Stingele Lab - Research

Cellular responses to DNA and RNA damage

Cells are constantly exposed to reactive substances that cause complex damage to cellular macromolecules. These damages stem from both endogenous reactive metabolites and a wide range of exogenous factors, including various forms of radiation, chemotherapeutic agents, and tobacco smoke. Almost all reactive substances act pleiotropically, meaning they cause diverse cellular lesions, particularly in DNA and RNA. If these damages are not detected and resolved, they can lead to premature aging, cancer, and other diseases. A key goal of our research is therefore to understand how damage to DNA and RNA is sensed and eventually resolved. By uncovering the underlying molecular mechanisms, we aim to lay the groundwork for new therapeutic strategies to prevent or treat cancer and degenerative diseases.

Research Highlights

A particularly relevant source of endogenous cellular damage are reactive aldehydes, which are byproducts of various metabolic processes. For example, acetaldehyde is released during alcohol breakdown in the liver and is the primary cause of ethanol toxicity. Formaldehyde arises during one-carbon metabolism and enzymatic demethylation reactions. These aldehydes induce covalent DNA-protein crosslinks (DPCs), which are highly toxic, because they block transcription and replication. Over the last years, we have discovered several pathways and regulatory mechanisms enabling the repair of DPCs.
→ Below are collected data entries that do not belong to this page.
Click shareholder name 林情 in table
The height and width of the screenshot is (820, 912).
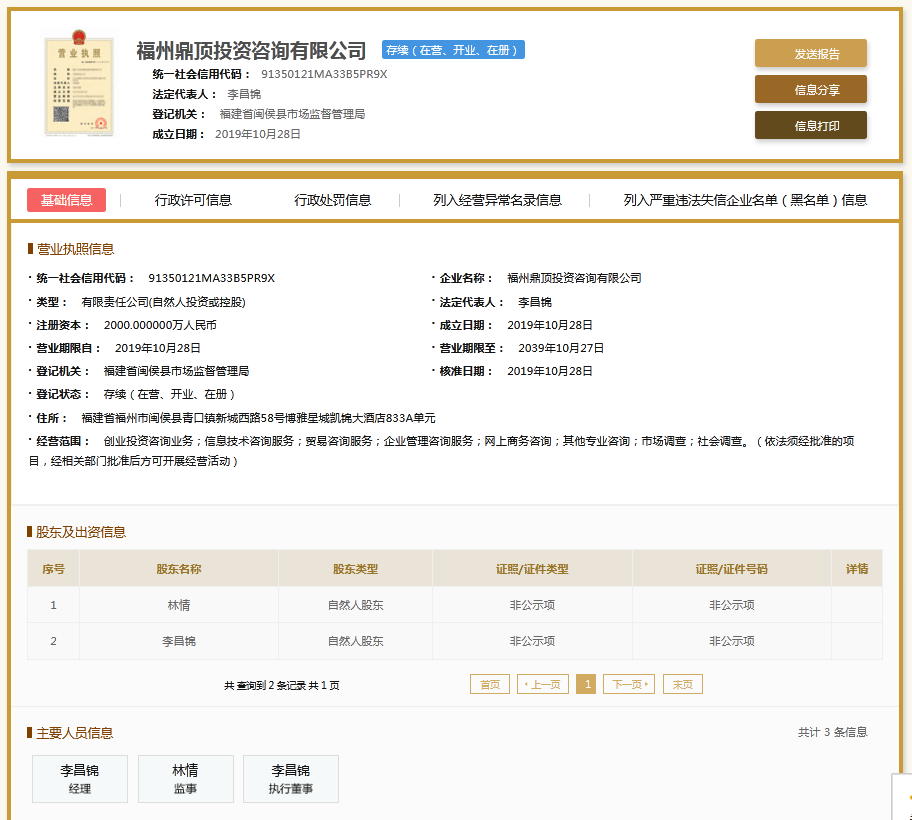(x=179, y=605)
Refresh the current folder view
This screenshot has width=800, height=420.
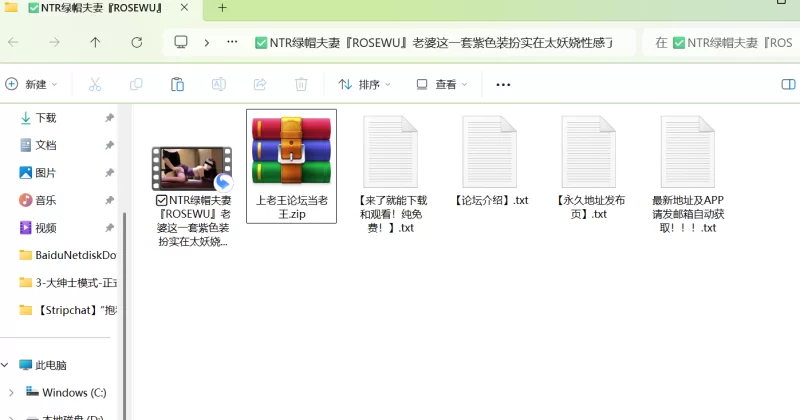click(136, 43)
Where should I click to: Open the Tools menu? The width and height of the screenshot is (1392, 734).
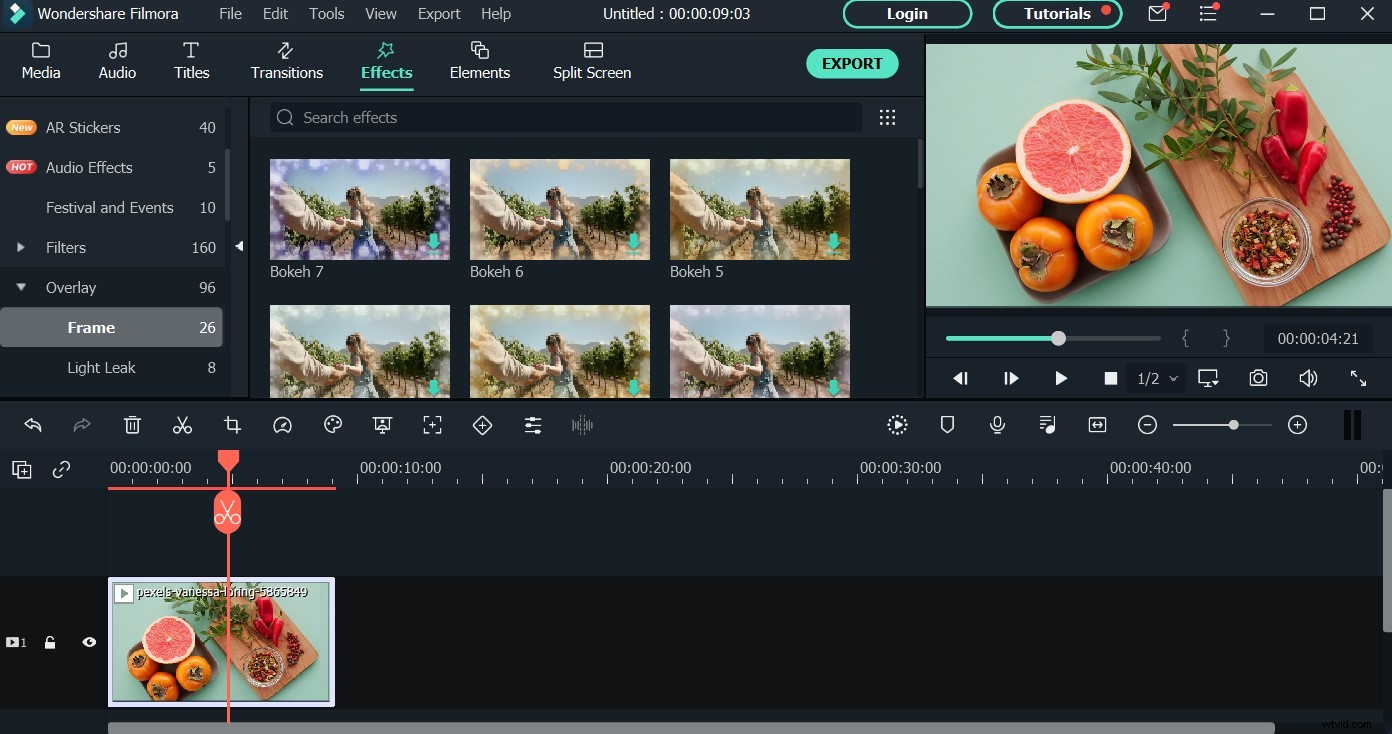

The specialized DPC protease SPRTN degrades the protein component of DPCs, thereby promoting replication of DPC-containing DNA. The DPC protease SPRTN is highly promiscuous, which is useful, given that virtually every chromatin protein can become crosslinked to DNA. However, how cleavage is restricted to crosslinked proteins had remained unclear. We found that SPRTN achieves specificity by recognizing specific DNA structures which trigger activation of the protease (Reinking et al.). Additionally, we discovered that SPRTN cannot process folded protein adducts by itself, which requires in addition the activity of the FANCJ helicase. Using in vitro reconstitution, we showed that FANCJ binds next to the DPC and uses its ATPase activity to unfold the protein adduct, exposing the underlying DNA and enabling cleavage of the crosslinked protein by SPRTN (Yaneva et al.). Moreover, we discovered that the proteins CSB and CSA provide resistance to agents that induce DPCs. Mutations in CSB and CSA cause Cockayne syndrome, a severe growth and neurological disorder. We found that CSB and CSA respond if RNA polymerases stall at DPCs, promoting DPC repair and restart of transcription. Our findings suggest that defective transcription-coupled DPC repair contributes to the unique features of Cockayne syndrome (Carnie et al.).

In addition to damaging DNA, aldehydes also induce crosslinking between proteins and RNA. We therefore hypothesized that cells must harbor pathways to detect and eliminate such RNA lesions. However, the complexity of aldehyde-induced damage complicates the analysis of the responsible quality control mechanisms. To investigate how cells respond to RNA crosslinking damage, my group developed a protocol to specifically induce RNA damage, which led to the discovery of a cellular pathway that resolves RNA-protein crosslinks (Zhao et al.).

Most DNA-damaging agents also damage RNA, a fact overlooked by most researchers for the last decades. The central objective of our future research is therefore to develop a comprehensive understanding of how cells preserve the integrity of both, DNA and RNA. By identifying and characterizing the cellular mechanisms responsible for resolving DNA and RNA damage, we aim to uncover new biological principles and to provide a foundation for innovative therapeutic strategies in cancer treatment.